▸ 抜粋テキスト:
== == ==

Cocco - 羽根 ~ lay down my arms ~
歌詞はこちら。
「そのシャツどこで売ってるんですか」
でおなじみの小室哲哉氏に言わせれば、世界は天と地との
2つでできているとのこと。
どっこい
「戦後と基地の65年-
童名は消せても
島の血と硝煙と黒線香の匂いは消えない(ビン・ホエモ)」
(「エリア88 ここは米寿の激戦区」より)
といった具合に、ハワイで教師をしていようが
ブラジルサンパウロ郊外で農園を営んでいようが
心はわれらウチナーンチュであるからして、世界は
天・地・人
の三つで成り立っているという認識でございますから
こっちの考えでひもといてみる。
■つらつら
・どこへ行こう?
詞の中で「羽根」は土へ帰った。
詞の中で「羽根」は空へ帰った。
となればのこるひとつ。
人へと帰る作業を「羽根」は行う。
だから、どこへ行こうという誰となしの問いかけは
「羽根」という地に足のついていない存在から、
しっかり地に足ついた人へと帰ったのちに
どういうベクトルで生きればよいかを求めている。
・めずらしく
羽根というタイトルに副題がついている。
「はばたくための両腕を休める」
くらいの意味。たぶん。
でもって学校の英語で習うように、armは複数形になると
武器を意味するものだから
「武器を置く。戦いをやめる。ふりかざした腕を下げる」
という意味も読み取れる。
ふたつの意味を持たせるためにわざわざ英語表記にしたのかも。
・青い武器
錆びるのだから、これは金属だ。
しかし、青い金属というのはそうそう存在しない。
銅なんか錆びてはじめて青くなる。
となると、これは金属でない、ほかのなにかの喩えだ。
そもそも、錆びたらどんな武器だって役に立たない。
でもここではわざわざ「青い」武器と表現している。
ならば。
青い間は撃ち落とせるだけの力を持っているけど、
赤く錆びてしまうとその力を失ってしまうとしたら。
するってーと、これはたとえば武器そのもの、たとえば銃
ではなく、弾丸に喩えられないか。
未熟な果実に毒があるように、さるかに合戦にでてくる青い柿が
あまりに殺傷能力が高いように、やわかくなった黄色いパパヤーを
チャンプルーにしてもおいしくないように、未熟な「わたし」は
青い言葉でもって「鳩」に対する攻撃の手をやめなかった。
「鳩」は攻撃を受け続けたせいであまりに虚ろ。
しかし一方で「わたし」の側も疲れはててしまっている。
おかげで今は毒を失い、つけた実は甘美にまみれた口あたりの
よいものでしかなくなった。
そして、鳩は毒のない果実を何事も無く平らげてしまった。
すでに攻撃する言葉を失っている。

== == ==

▸ 提供データ:
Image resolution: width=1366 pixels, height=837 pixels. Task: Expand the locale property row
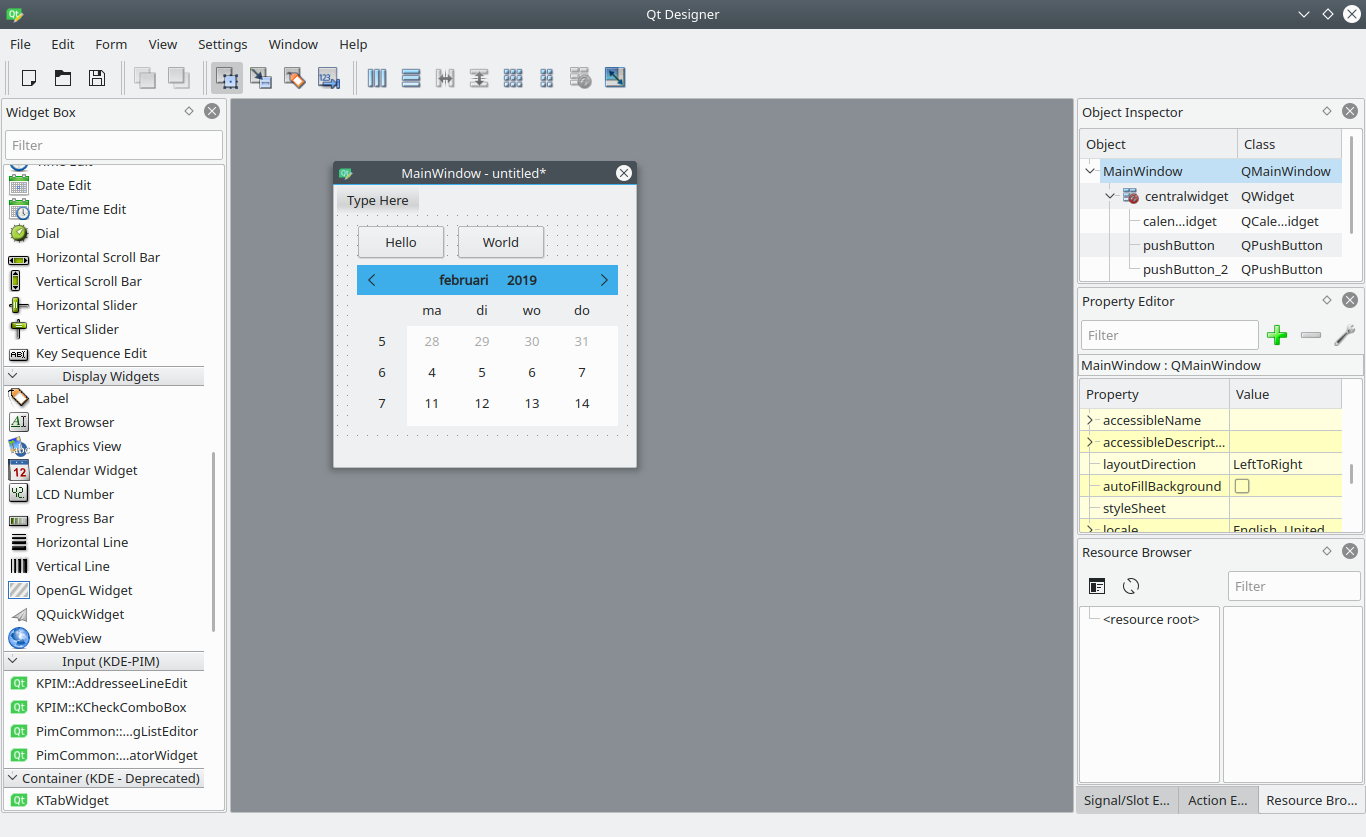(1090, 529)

== == ==

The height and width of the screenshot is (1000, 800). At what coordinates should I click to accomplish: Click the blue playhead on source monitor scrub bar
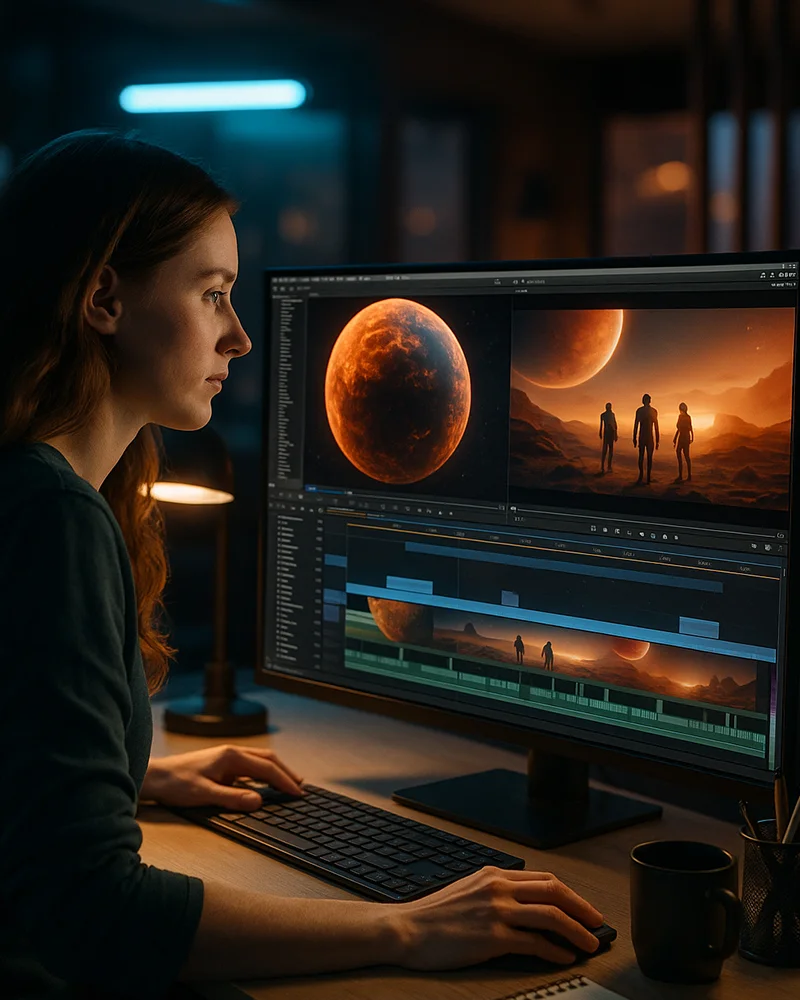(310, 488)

== == ==

▸ 作業内容:
• A. 抜粋テキストによると、世界はどの三つで成り立っているという認識ですか。
• B. 次の記述が抜粋テキストの内容と一致するかどうか、それぞれ「はい」か「いいえ」で答え、判断の根拠となる本文の語句をそのまま引用してください。(i) 銅は錆びてはじめて青くなる。(ii) 「羽根」というタイトルには副題がついていない。(iii) 鳩は毒のない果実を食べ残した。
• C. 抜粋テキストのうち、「くらいの意味。たぶん。」から下へ「銅なんか錆びてはじめて青くなる。」までのすべてを一字一句変えずに書き出してください。

▸ 結果:
• A. 天・地・人の三つです。

• B.
(i) はい。「銅なんか錆びてはじめて青くなる。」
(ii) いいえ。「羽根というタイトルに副題がついている。」
(iii) いいえ。「鳩は毒のない果実を何事も無く平らげてしまった。」

• C.
くらいの意味。たぶん。
でもって学校の英語で習うように、armは複数形になると
武器を意味するものだから
「武器を置く。戦いをやめる。ふりかざした腕を下げる」
という意味も読み取れる。
ふたつの意味を持たせるためにわざわざ英語表記にしたのかも。
・青い武器
錆びるのだから、これは金属だ。
しかし、青い金属というのはそうそう存在しない。
銅なんか錆びてはじめて青くなる。